Saved entries:

— start —

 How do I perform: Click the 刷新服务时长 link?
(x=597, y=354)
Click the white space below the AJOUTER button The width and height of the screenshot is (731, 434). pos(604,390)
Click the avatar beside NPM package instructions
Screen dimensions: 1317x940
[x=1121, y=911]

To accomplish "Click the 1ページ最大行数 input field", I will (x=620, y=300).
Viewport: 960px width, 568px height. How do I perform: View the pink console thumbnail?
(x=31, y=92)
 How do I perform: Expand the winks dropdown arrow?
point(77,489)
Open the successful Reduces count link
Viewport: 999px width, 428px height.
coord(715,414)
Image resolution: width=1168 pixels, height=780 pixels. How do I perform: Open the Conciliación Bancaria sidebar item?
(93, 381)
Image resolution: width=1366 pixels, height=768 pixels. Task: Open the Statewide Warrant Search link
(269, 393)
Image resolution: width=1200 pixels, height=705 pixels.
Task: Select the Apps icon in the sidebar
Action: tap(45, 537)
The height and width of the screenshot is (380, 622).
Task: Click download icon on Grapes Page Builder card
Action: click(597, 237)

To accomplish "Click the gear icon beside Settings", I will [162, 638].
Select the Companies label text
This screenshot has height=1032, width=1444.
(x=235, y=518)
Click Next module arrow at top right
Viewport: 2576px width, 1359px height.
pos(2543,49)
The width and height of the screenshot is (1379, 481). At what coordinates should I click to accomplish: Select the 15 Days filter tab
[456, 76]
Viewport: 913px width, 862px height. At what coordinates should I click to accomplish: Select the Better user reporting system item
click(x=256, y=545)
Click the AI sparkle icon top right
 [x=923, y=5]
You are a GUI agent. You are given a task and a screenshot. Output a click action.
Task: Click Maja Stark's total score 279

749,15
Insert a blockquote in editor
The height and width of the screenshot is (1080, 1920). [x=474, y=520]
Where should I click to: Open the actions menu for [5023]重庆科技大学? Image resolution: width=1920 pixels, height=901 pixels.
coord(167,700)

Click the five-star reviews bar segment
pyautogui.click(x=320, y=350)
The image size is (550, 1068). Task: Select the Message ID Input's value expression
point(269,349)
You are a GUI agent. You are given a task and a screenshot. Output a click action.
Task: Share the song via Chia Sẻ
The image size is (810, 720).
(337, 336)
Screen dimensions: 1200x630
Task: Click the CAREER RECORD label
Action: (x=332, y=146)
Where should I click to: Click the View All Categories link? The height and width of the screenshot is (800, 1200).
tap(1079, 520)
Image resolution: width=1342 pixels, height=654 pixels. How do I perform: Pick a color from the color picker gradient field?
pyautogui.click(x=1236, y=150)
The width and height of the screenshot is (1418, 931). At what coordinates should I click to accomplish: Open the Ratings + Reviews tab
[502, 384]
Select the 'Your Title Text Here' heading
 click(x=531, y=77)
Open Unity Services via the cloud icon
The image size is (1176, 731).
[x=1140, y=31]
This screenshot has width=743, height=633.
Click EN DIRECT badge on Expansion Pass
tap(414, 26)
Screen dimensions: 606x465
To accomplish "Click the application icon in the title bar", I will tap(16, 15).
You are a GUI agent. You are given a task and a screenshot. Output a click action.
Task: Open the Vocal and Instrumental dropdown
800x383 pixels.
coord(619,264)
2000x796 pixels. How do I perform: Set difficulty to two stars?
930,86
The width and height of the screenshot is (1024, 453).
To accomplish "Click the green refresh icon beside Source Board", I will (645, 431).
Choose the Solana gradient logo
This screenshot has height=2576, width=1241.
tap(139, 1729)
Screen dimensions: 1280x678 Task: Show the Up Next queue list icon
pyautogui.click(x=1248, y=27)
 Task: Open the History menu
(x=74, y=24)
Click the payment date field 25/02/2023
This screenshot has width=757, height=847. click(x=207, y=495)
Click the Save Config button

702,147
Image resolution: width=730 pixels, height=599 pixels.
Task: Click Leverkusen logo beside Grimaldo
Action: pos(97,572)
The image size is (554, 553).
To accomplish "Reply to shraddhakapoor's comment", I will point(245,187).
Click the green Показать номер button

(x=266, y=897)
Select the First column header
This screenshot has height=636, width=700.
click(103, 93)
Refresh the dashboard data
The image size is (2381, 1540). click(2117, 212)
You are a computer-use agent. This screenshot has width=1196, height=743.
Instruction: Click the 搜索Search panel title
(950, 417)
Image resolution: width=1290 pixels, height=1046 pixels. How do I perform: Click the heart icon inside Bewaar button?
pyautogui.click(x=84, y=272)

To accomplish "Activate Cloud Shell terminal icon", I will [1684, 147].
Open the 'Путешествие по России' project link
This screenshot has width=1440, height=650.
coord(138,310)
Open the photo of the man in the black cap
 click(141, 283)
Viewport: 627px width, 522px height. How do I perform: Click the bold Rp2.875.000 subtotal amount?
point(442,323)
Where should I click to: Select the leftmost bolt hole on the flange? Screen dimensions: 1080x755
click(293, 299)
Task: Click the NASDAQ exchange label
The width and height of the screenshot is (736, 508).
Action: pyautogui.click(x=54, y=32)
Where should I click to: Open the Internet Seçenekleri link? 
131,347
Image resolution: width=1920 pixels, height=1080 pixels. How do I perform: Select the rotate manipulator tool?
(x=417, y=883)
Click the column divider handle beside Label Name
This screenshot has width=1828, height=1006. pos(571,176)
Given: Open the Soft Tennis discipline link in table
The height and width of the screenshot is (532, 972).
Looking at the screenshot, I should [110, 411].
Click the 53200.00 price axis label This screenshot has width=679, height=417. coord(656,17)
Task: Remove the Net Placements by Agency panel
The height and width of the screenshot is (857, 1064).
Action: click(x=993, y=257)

— end —

Copy the rows from the line containing "The image size is (550, 1068)." through the line containing "will (645, 431).", changing "dropdown" to "drop-down menu" and keeping everything else the same.

The image size is (550, 1068). Task: Select the Message ID Input's value expression
point(269,349)
You are a GUI agent. You are given a task and a screenshot. Output a click action.
Task: Share the song via Chia Sẻ
The image size is (810, 720).
(337, 336)
Screen dimensions: 1200x630
Task: Click the CAREER RECORD label
Action: (x=332, y=146)
Where should I click to: Click the View All Categories link? The height and width of the screenshot is (800, 1200).
tap(1079, 520)
Image resolution: width=1342 pixels, height=654 pixels. How do I perform: Pick a color from the color picker gradient field?
pyautogui.click(x=1236, y=150)
The width and height of the screenshot is (1418, 931). At what coordinates should I click to accomplish: Open the Ratings + Reviews tab
[502, 384]
Select the 'Your Title Text Here' heading
 click(x=531, y=77)
Open Unity Services via the cloud icon
The image size is (1176, 731).
[x=1140, y=31]
This screenshot has width=743, height=633.
Click EN DIRECT badge on Expansion Pass
tap(414, 26)
Screen dimensions: 606x465
To accomplish "Click the application icon in the title bar", I will tap(16, 15).
You are a GUI agent. You are given a task and a screenshot. Output a click action.
Task: Open the Vocal and Instrumental drop-down menu
800x383 pixels.
coord(619,264)
2000x796 pixels. How do I perform: Set difficulty to two stars?
930,86
The width and height of the screenshot is (1024, 453).
To accomplish "Click the green refresh icon beside Source Board", I will (645, 431).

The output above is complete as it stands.